农历: 丙午年 八月初六 (Fire Horse Year, 8th Lunar Month Day 6 — Ghost Month OVER! ✅)
宜 (Auspicious): 祈福 (Pray) · 安床 (Set Up Bed) · 沐浴 (Cleanse) · 求医 (Seek Medicine)
忌 (Avoid): 搬家 (Move) · 动土 (Break Ground)
😴 "宜安床" — Bed setup day! Perfect for rearranging your bedroom for better autumn sleep. Ghost Month is officially over — fresh energy for fresh rest.
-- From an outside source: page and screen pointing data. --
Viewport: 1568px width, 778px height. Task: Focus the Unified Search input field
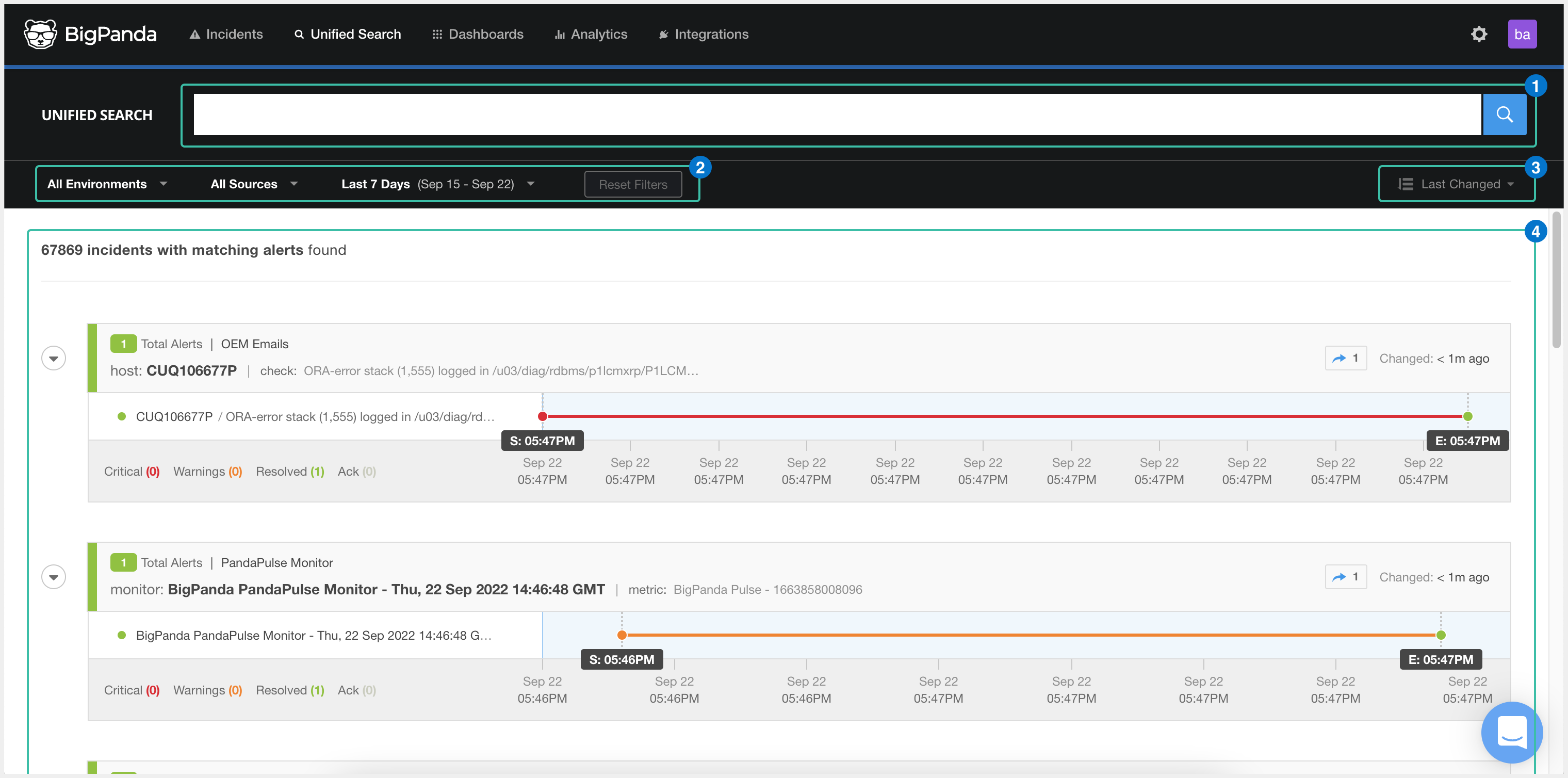coord(836,115)
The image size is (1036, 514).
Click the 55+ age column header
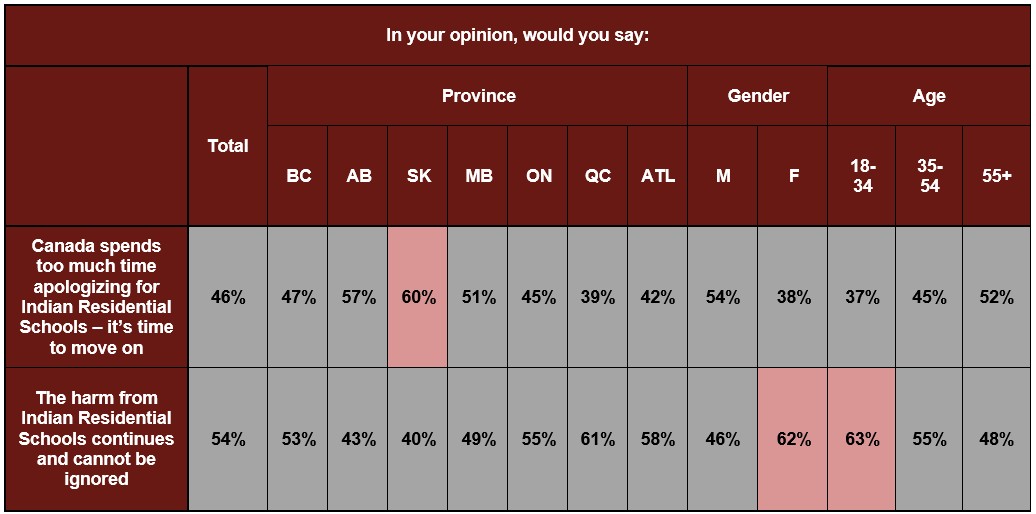coord(997,176)
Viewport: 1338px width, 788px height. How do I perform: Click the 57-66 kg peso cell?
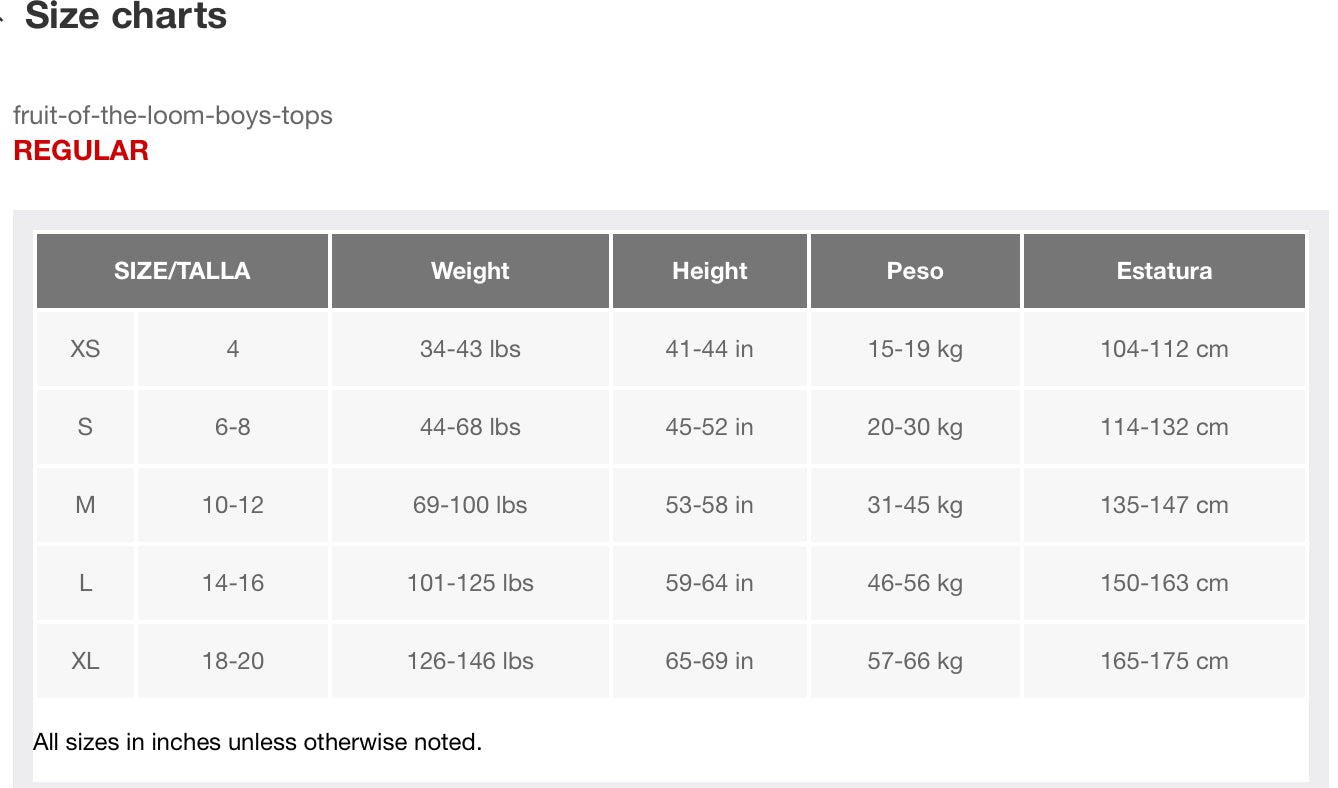click(x=915, y=661)

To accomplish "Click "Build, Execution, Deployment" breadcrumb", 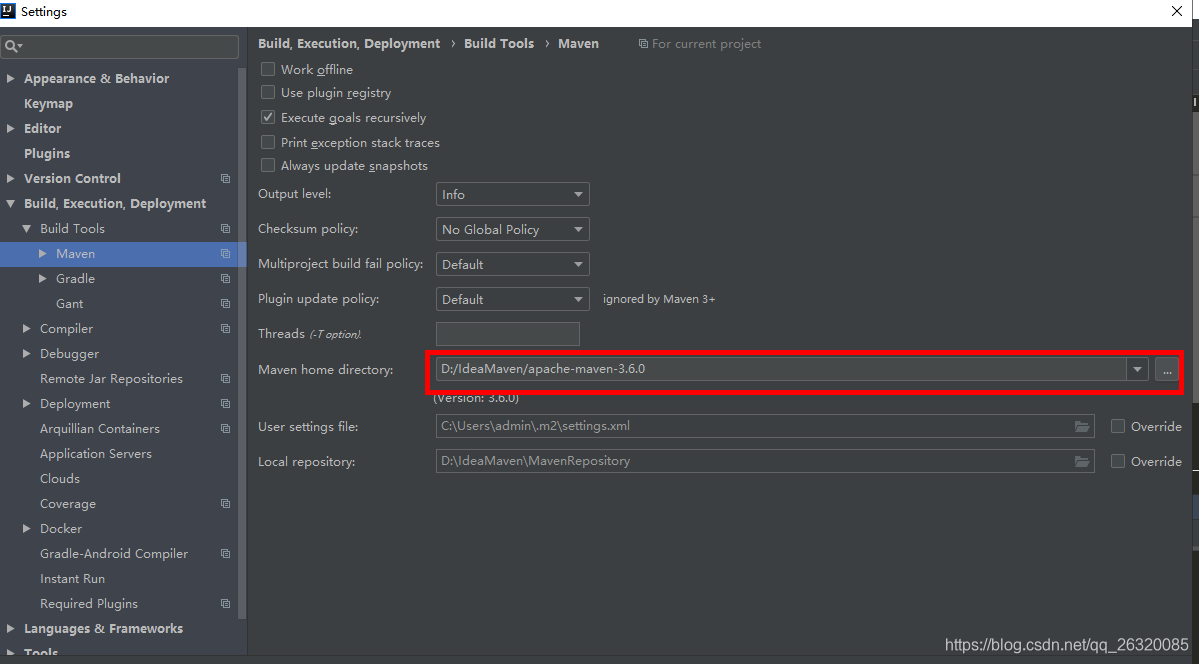I will tap(349, 43).
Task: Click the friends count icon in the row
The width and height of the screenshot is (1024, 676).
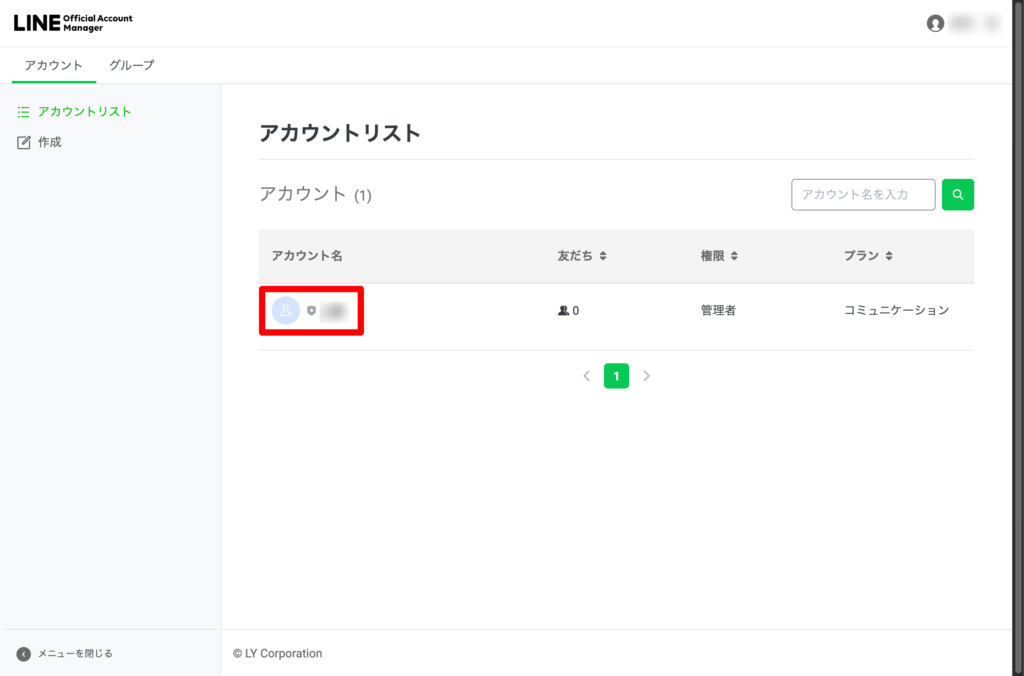Action: point(563,311)
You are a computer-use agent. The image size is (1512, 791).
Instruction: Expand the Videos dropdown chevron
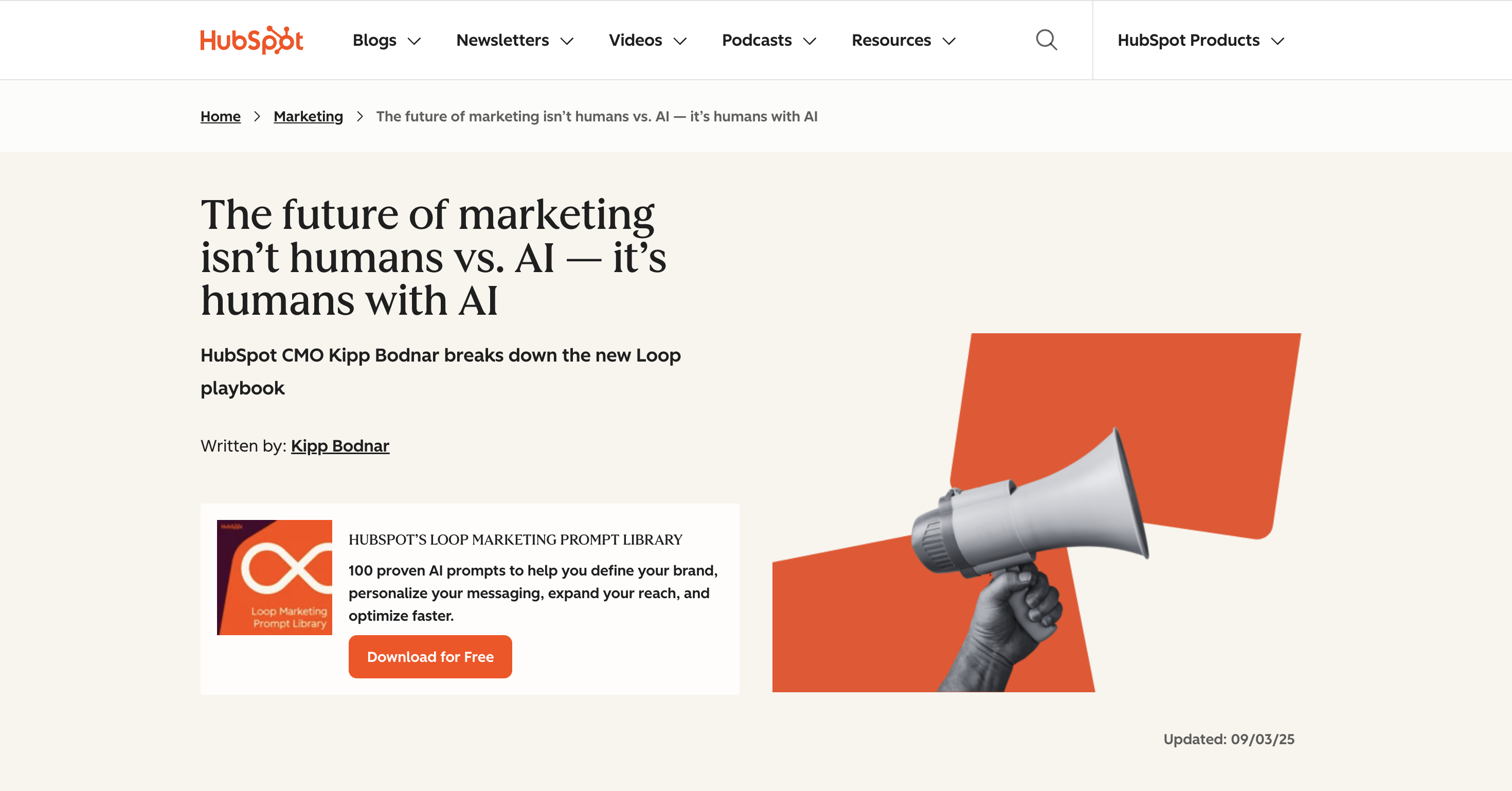pyautogui.click(x=680, y=41)
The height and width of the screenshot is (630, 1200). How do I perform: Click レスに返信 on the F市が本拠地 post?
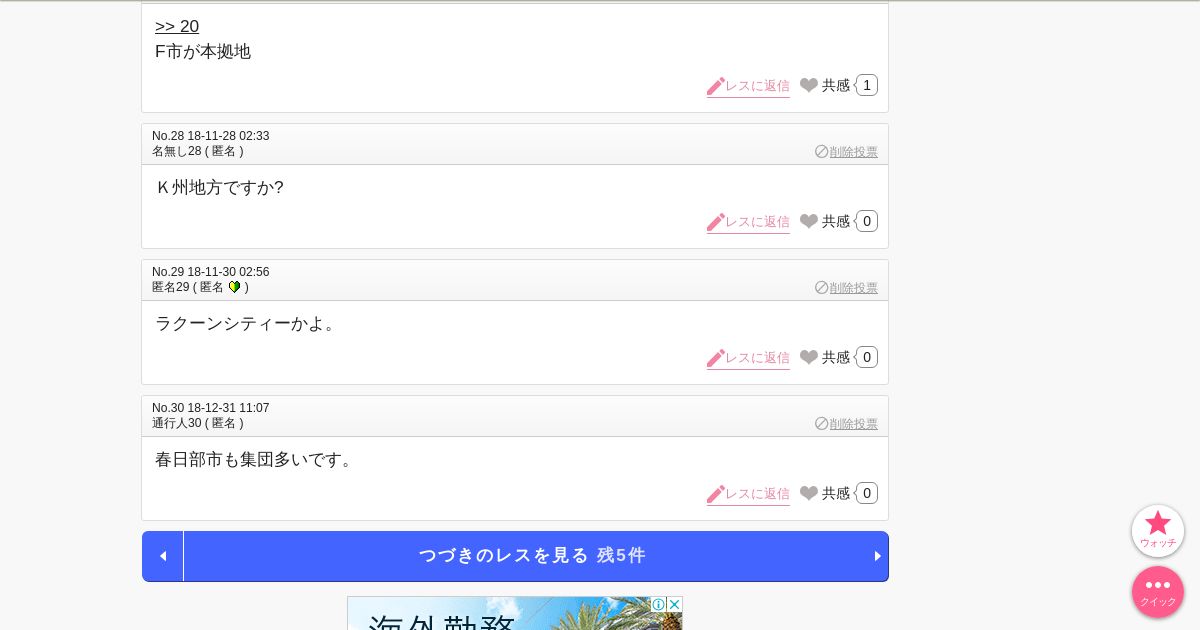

Autumn should be great for sleep — cooler temperatures, earlier dark, natural winding-down energy. But many people actually sleep worse: dry mouth, midnight thirst, early waking at 3-5 AM (Lung hour disruption), nighttime anxiety, and temperature confusion between warm days and cold nights.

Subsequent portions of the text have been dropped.